Reid, who with other ACORN whistleblowers formed a group called ACORN 8, was expelled from ACORN in 2008 when she tried to investigate a nearly $1 million embezzlement by founder Wade Rathke's brother.

According to the ACORN 8, Schur participated in an eight-year long cover-up of the theft whose exposure in 2008 led to Rathke's ouster.

ACORN insiders say Schur has intimate knowledge of how ACORN operates. Schur has been in charge of the group's national campaigns and is likely to testify later this year in Nevada when ACORN goes on trial for illegally paying canvassers to register Nevada voters in the 2008 presidential campaign. Her testimony could be devastating to ACORN because it could publicly air many of the group's skeletons.

Then there's the fact that ACCE registered with the California secretary of state's office on Dec. 8, the day after the so-called independent review of ACORN by former Massachusetts Attorney General Scott Harshbarger that claimed to clear ACORN of wrongdoing.

ACCE's office address is shown in the registration as 3655 S. Grand Ave., Suite 250, Los Angeles 90007. That address just so happens to be the address of California ACORN's headquarters too.

A new splinter group trying to make a clean break with the original group would presumably have the good sense not to operate out of the original group's office.

Simply put, there is absolutely no reason to believe ACCE won't be controlled from above as other affiliates are controlled in the ACORN network, itself a tangled mess of interlocking directorates and affiliated tax-exempt groups.

ACORN's sleight-of-hand in California is the way the group has always done business.

ACORN plays a game of corporate musical chairs when it gets into trouble. When an ACORN affiliate does something admirable, ACORN emphasizes the ties it has to that affiliate. When an affiliate does something infamous, ACORN plays dumb and its byzantine organizational structure allows it to claim plausible deniability.

Such chicanery is standard operating procedure at ACORN, according to ACORN lawyer Elizabeth Kingsley. In an internal legal memo in 2008 Kingsley described the hoops that ACORN jumps through to create the façade that its affiliates are independent of each other.

Key ACORN affiliates argue they are not "'affiliated,' 'related,' or 'controlled' by or with each other, for various legal purposes, while allowing actual control to be exercised in a highly coordinated manner," she wrote.

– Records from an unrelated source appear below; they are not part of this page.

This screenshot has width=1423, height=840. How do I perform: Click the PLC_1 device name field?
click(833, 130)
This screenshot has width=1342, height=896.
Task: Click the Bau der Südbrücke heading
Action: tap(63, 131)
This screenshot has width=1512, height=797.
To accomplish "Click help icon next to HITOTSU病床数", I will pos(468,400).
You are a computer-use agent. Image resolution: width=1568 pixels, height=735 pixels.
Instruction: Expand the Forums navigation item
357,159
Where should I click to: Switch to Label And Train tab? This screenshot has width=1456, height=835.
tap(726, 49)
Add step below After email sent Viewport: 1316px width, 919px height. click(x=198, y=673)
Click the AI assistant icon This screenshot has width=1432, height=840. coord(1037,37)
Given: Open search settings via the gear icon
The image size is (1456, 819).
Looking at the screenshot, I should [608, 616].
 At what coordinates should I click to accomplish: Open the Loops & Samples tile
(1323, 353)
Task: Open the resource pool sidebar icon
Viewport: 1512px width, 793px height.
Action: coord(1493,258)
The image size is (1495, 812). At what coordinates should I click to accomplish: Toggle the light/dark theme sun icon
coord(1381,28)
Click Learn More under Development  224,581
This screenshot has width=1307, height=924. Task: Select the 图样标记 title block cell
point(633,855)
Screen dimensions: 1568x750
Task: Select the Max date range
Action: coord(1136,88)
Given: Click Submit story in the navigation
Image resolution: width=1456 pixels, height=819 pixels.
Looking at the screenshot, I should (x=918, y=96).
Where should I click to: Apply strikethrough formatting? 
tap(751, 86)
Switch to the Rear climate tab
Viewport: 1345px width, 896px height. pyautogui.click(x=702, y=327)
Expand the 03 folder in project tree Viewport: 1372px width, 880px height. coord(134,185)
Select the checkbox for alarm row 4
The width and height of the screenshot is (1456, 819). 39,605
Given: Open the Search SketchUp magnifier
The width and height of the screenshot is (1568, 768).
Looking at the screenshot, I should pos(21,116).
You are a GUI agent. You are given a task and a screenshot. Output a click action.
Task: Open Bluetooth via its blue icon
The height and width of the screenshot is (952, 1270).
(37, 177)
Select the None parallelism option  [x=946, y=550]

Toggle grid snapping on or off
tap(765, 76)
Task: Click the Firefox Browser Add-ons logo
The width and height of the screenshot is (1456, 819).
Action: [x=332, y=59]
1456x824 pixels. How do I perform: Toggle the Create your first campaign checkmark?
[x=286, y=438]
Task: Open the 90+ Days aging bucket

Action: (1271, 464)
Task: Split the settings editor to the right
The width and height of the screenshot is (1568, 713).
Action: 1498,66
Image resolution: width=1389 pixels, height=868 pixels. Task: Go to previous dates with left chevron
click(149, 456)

ACORN suffers from "an organizational culture that resembles a family business more than an accountable organization."

ACORN is indeed like Tony Soprano's family business -- but I digress.

Changing the name of California ACORN to ACCE is a slight variation of this game of institutional hide-and-seek that allows ACCE to easily blend into the woodwork and become just another little box on ACORN's organizational chart.

As if on cue, longtime ACORN ally Rep. Maxine Waters (D-Calif.) has already welcomed ACCE to the community organizing fold, but Fannie Brown, who used to be a California state delegate on ACORN's national board, said she's very skeptical of the "new" group.

"They started washing it a little bit and then they poured some bleach on it and kind of polished it up a little more to make it look good," said Brown, who with Reid is a member of ACORN 8.